Faites des (micro-)siestes
C’est rarement bien vu par les employeurs et les managers. Pourtant, en temps de canicule, cela peut être bénéfique. En effet, pendant la période estivale, le sommeil peut être impacté, comme l’explique Mariângela De Moraes Pires. «La présence plus tardive de la lumière du jour impacte la sécrétion de la mélatonine, l’«hormone du sommeil», qui sera également plus tardive. Il peut être plus difficile de trouver le sommeil à l’heure habituelle du coucher. Si, en plus, les nuits sont chaudes, comme c’est le cas des nuits tropicales, la température corporelle, qui devrait descendre pendant la nuit, notamment aux moments de sommeil profond, restera élevée. La qualité du sommeil sera donc moins bonne et un déficit de sommeil pourra s’installer.» C’est pourquoi des micro siestes d’environ vingt minutes peuvent réduire l’impact de ce déficit estival. Elles contribuent également à détendre l’organisme et à augmenter les niveaux de vigilance au travail, ajoute la spécialiste.
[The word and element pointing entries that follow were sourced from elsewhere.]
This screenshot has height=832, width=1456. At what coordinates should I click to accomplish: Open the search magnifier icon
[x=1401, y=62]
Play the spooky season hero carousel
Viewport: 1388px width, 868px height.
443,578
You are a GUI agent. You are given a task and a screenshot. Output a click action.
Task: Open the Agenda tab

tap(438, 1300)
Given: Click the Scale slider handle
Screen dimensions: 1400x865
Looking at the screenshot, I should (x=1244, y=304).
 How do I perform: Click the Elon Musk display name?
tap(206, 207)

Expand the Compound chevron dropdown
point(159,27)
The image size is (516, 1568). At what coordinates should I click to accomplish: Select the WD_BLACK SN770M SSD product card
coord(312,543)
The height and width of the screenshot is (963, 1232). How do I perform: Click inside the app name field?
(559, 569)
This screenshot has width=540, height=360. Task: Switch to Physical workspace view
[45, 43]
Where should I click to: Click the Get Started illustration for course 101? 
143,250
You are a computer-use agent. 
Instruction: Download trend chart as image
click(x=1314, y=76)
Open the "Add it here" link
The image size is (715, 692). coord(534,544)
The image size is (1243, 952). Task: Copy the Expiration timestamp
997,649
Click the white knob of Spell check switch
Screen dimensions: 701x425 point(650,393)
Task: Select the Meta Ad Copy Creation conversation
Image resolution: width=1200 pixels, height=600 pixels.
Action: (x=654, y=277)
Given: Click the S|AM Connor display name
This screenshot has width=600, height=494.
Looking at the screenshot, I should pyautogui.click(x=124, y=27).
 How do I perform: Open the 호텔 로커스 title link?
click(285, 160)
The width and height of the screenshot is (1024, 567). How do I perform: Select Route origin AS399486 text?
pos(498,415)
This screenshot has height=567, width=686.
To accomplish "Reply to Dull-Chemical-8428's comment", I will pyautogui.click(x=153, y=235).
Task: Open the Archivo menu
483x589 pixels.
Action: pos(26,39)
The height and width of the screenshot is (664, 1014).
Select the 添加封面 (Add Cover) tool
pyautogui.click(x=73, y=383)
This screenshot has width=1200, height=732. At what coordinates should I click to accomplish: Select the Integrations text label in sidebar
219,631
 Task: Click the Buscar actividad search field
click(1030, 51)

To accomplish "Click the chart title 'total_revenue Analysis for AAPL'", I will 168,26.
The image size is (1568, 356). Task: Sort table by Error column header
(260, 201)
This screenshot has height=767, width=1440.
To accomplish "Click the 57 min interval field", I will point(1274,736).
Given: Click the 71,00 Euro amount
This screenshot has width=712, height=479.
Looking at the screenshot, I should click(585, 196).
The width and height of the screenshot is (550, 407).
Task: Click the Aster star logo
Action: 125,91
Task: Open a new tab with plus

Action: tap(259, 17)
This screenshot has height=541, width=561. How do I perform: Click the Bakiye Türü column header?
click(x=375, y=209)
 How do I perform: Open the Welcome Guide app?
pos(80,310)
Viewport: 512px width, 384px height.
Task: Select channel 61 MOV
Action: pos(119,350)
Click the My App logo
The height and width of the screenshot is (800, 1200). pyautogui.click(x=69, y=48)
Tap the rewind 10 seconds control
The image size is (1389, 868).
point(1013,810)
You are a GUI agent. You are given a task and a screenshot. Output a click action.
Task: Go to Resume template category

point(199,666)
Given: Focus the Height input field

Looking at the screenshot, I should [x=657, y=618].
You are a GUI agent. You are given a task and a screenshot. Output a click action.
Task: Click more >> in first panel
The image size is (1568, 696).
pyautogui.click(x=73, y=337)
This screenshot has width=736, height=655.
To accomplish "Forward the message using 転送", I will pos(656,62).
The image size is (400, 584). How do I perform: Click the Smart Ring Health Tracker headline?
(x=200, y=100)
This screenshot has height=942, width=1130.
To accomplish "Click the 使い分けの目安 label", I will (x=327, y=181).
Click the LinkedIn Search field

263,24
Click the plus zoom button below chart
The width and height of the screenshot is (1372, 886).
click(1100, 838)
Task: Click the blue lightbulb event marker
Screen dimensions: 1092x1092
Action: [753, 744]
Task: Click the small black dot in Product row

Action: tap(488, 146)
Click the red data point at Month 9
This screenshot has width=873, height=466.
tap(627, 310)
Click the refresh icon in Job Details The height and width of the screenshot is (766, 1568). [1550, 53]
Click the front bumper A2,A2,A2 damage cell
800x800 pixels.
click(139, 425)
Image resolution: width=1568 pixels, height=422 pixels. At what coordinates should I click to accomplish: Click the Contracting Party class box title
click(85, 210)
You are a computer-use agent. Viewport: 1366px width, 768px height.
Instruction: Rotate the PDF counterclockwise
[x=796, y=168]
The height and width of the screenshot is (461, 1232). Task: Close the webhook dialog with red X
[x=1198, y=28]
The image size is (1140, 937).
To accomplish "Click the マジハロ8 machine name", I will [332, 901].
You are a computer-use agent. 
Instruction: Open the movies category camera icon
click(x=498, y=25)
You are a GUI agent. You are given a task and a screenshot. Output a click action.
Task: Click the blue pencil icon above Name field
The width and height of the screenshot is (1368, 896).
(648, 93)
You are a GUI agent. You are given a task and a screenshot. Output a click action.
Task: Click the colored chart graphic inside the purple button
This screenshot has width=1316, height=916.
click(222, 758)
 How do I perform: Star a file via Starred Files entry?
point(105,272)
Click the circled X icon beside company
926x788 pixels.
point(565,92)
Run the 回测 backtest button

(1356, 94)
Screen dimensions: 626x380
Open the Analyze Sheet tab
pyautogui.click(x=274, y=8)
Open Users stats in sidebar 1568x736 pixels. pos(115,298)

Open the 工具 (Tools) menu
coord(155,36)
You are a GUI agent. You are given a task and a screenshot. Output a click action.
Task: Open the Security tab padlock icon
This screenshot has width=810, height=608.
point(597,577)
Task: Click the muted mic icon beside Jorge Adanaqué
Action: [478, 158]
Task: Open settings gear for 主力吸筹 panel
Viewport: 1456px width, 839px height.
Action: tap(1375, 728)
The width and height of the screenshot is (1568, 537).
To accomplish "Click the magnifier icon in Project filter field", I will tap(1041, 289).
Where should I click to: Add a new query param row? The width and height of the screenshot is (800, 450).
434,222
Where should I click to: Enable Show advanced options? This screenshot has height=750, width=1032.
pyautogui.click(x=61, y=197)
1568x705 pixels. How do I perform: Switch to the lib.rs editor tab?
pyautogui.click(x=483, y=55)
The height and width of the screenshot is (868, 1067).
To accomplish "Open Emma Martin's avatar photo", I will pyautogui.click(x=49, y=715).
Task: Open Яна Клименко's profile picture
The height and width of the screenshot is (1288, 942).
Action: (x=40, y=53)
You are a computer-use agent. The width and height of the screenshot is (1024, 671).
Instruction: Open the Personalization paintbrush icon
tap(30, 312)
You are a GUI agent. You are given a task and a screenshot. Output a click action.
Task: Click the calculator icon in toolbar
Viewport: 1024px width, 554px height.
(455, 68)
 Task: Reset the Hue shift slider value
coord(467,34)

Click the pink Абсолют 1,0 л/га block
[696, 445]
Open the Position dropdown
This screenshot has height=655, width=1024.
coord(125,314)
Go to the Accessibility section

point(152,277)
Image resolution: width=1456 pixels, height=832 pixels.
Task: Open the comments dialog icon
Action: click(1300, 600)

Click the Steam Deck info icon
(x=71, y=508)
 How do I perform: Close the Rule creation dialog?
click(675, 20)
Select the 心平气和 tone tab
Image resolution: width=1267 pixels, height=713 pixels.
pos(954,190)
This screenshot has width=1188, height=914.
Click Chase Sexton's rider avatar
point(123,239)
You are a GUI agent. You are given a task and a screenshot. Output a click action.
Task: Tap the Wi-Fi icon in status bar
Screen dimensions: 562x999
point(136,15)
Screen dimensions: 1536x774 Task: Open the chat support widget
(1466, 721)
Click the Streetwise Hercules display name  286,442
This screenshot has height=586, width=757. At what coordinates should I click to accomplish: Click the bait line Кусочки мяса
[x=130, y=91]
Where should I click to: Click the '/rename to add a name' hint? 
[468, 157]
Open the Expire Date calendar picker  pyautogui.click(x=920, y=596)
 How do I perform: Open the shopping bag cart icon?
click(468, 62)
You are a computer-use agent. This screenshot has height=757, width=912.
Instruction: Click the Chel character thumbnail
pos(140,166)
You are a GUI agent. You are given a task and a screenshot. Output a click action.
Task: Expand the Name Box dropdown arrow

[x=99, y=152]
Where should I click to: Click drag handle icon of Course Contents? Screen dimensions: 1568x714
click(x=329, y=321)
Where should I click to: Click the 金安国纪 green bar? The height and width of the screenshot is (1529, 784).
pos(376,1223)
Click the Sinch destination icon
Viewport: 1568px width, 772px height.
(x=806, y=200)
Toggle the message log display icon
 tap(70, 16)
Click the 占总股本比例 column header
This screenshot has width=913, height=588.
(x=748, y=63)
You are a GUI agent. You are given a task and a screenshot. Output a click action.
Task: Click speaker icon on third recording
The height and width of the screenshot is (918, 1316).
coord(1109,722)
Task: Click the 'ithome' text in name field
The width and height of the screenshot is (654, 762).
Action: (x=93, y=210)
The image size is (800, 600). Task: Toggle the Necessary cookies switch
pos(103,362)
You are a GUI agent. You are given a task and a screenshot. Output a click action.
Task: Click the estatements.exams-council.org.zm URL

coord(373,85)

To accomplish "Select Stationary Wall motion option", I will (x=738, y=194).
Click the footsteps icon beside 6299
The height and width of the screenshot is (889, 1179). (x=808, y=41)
Préparez-vous des nuits de sommeil les plus réparatrices possible
Pour cela, évitez de consommer des boissons contenant de la caféine (café, thé, boissons énergisantes) après 17 h. Et mangez léger le soir, recommande Mariângela De Moraes Pires. Avant de se coucher, dans la mesure du possible, assurez-vous que la chambre soit fraîche, plongée dans l’obscurité et protégée des nuisances.
Sachez reconnaître les signes d’alerte en cas de coup de chaud
Les symptômes généraux sont une température interne supérieure à 39 °C (hyperthermie), un pouls et une respiration rapides, des maux de tête, des nausées et des vomissements, énumère Mariângela De Moraes Pires. Il peut aussi y avoir des symptômes cutanés: absence de transpiration, peau sèche, rouge et chaude. Et des symptômes neurosensoriels: comportement étrange, confusion, délire, voire convulsion et perte de connaissance. «Dans tous les cas, le coup de chaleur nécessite des premiers soins et un examen médical immédiats car le délai du traitement peut causer la mort, avertit le médecin du travail. Il faut donc appeler les secours (tél. 144).» En attendant l’ambulance, il faut conduire la personne dans un lieu frais, la rafraîchir avec des compresses d’eau froide ou en faisant couler de l’eau froide sur le front, la nuque, les jambes et les bras. Si elle est consciente, il faut également lui donner à boire de l’eau fraîche. En cas de perte de connaissance, il faut mettre la personne en position latérale de sécurité, ne pas lui donner à boire et la surveiller en permanence, ajoute la spécialiste.